文書:
================================

『プロジェクトセカイ カラフルステージ! feat. 初音ミク』(以下『プロセカ』)は、2022年9月末で、サービス開始2周年を迎えた。この2年間でユーザー数は1000万人を突破し、日本以外にも全世界約130の国や地域にサービスが広がっているなど、10代・20代の若いユーザーを中心に、今最も勢いのあるスマホゲームのひとつだと言えるだろう。
電ファミニコゲーマーでは、今から2年以上前のサービス開始前から本作のインタビューを行っており、ここしばらくは半年のアニバーサリーごとにプロデューサー陣の生の声をお届けしている。サービス開始2周年となる今回も、ゲームの開発・運営を担当しているColorful Palette代表取締役社長であり、本作のプロデューサー兼ディレクターである近藤裕一郎氏、セガのプロデューサーである小菅慎吾氏、そしてクリプトン・フューチャー・メディアで「初音ミク」の責任者として知られる佐々木渉氏の3名に、お話を伺った。
この2周年では、記念のリアルイベントや新規楽曲の追加といった定番の企画に加えて、1年後の3周年にキャラクターたちが「1学年進級する」という、ストーリー上の大きな動きが予告されている。今回のインタビューでは、そうした展開を決断した理由や、それを1年前に予告する理由などについても聞いている。
3年目を迎えた『プロセカ』が今後、いったいどういった方向に進んでいくのか、ぜひ確認してもらいたい。
取材・文/伊藤誠之介
編集/クリモトコウダイ
カメラマン/佐々木秀二
この半年ぐらいでようやく、ボカロのディープなところと『プロセカ』のバラエティ感の両方を見渡せるようになってきた
──みなさんにはこのところ、半年に1回のペースでお話を伺っているわけですが、いつも「○周年」を迎える1カ月前ぐらいに取材しているので、その周年にどんなサプライズがあるのかというのを取材前に教えてもらうものもあれば、ユーザーさんと同じタイミングで知るものもあって。
たとえば、「ブラック★ロックシューター」【※】とのタイアップが発表されましたよね。こちらも初期のボカロにとっては象徴的な曲なので、あの頃を覚えている人たちには刺さりますよね。
⭐️「ブラック★★ロックシューター DAWN FALL」
— プロジェクトセカイ カラフルステージ! feat. 初音ミク【プロセカ】 (@pj_sekai) May 9, 2022
放送記念タイアップログインキャンペーン開催決定🎉
5月10日15時より、
アバター衣装「B★RSなりきり衣装」をプレゼントするログインキャンペーンを開催🎁
※詳細はゲーム内お知らせをご確認ください#プロセカ pic.twitter.com/SDNkgalb9m
※「ブラック★ロックシューター」

================================

作業内容:
文書によると、3周年でキャラクターたちにはストーリー上どのような動きがあると予告されているか。

(語句や要素の位置を特定するための資料)
================================

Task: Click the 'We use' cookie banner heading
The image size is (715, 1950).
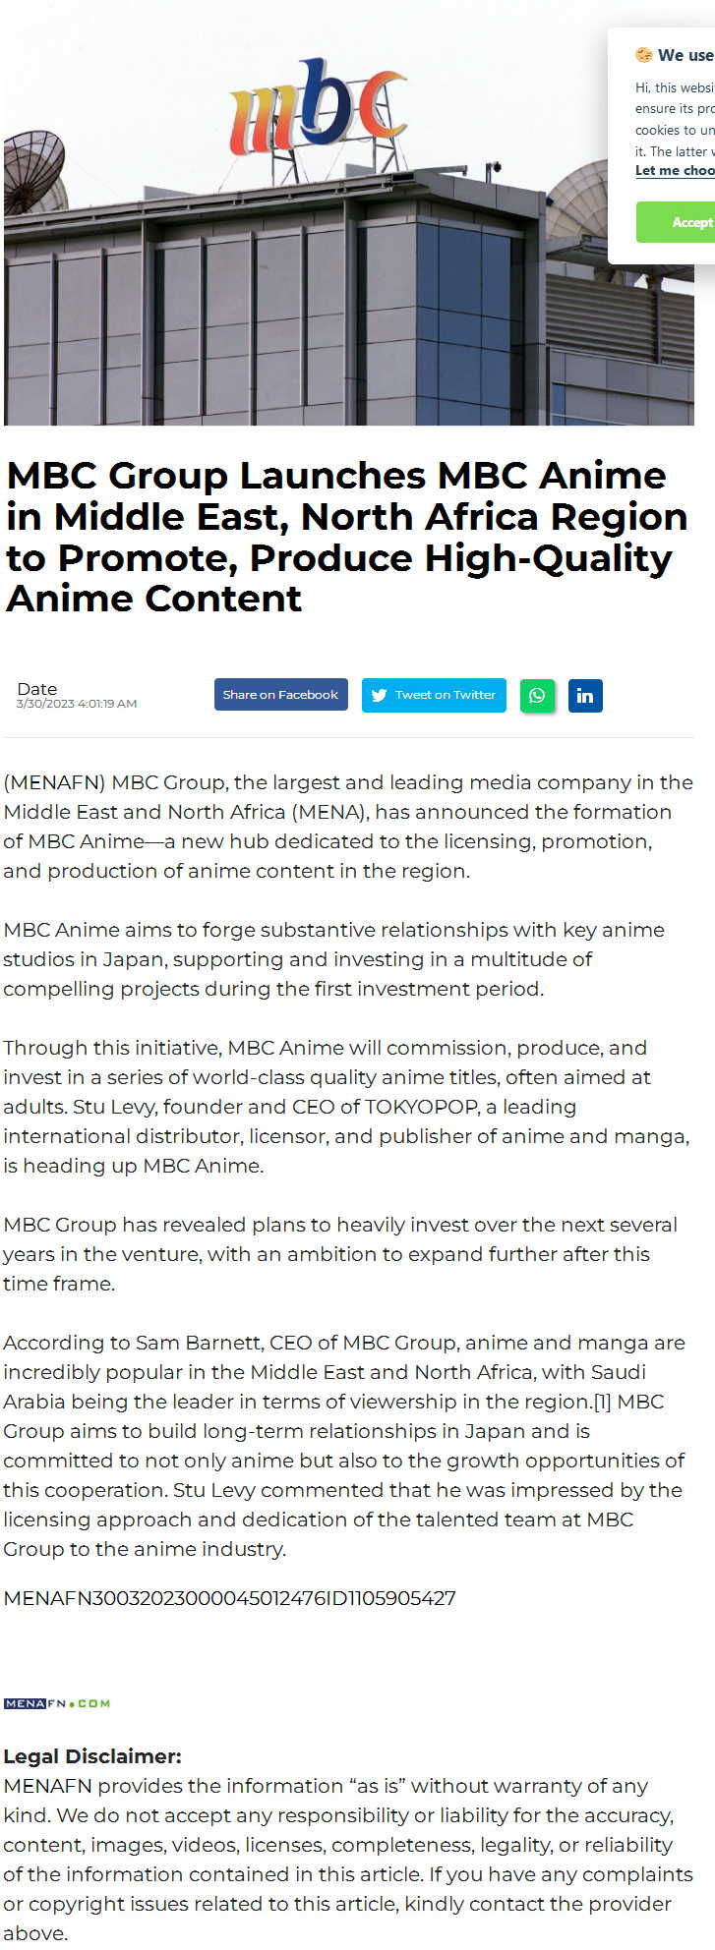Action: click(x=685, y=55)
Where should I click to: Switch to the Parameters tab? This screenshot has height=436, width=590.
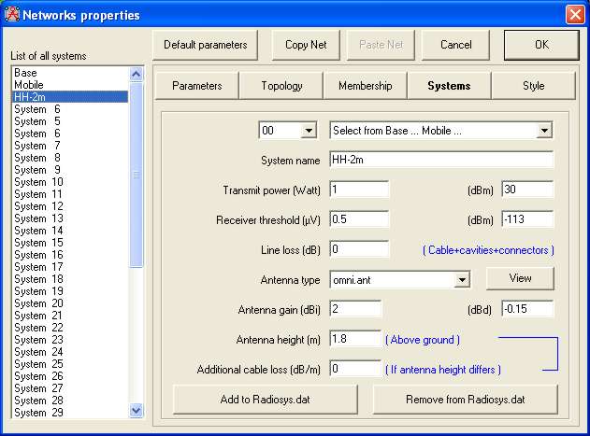tap(196, 86)
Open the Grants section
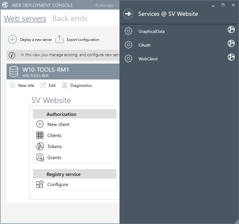The height and width of the screenshot is (224, 239). [x=54, y=157]
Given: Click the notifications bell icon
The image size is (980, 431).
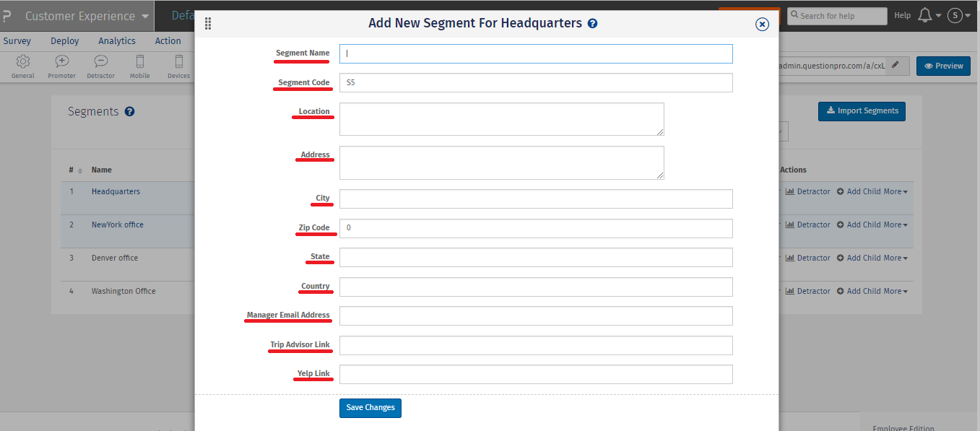Looking at the screenshot, I should 927,14.
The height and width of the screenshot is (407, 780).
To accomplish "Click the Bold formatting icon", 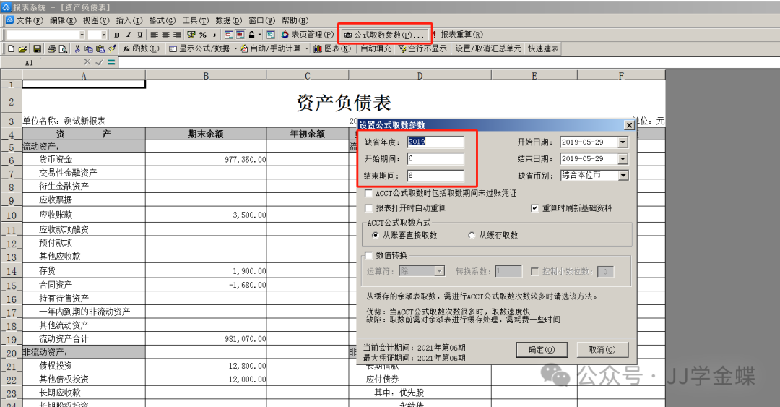I will [x=117, y=35].
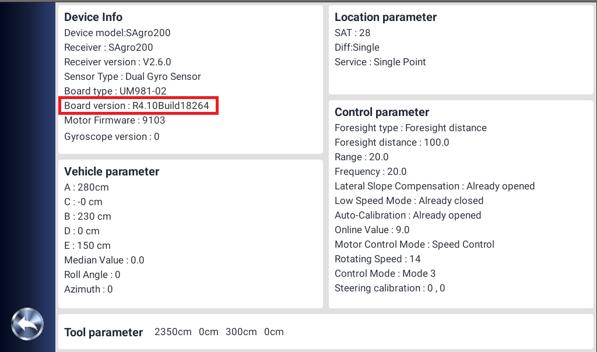Select Motor Control Mode Speed Control
This screenshot has height=352, width=597.
pyautogui.click(x=415, y=244)
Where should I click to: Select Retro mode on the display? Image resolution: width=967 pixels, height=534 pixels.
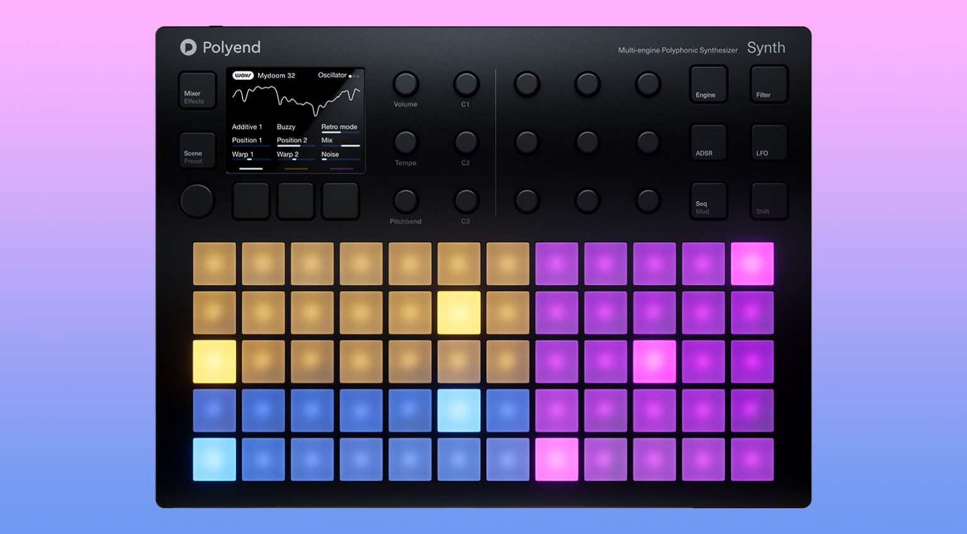(x=339, y=127)
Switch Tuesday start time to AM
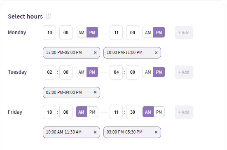 [x=81, y=72]
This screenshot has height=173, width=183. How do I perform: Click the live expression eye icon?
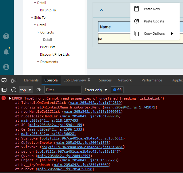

================================

解答全文:
キャラクターたちが1学年進級する。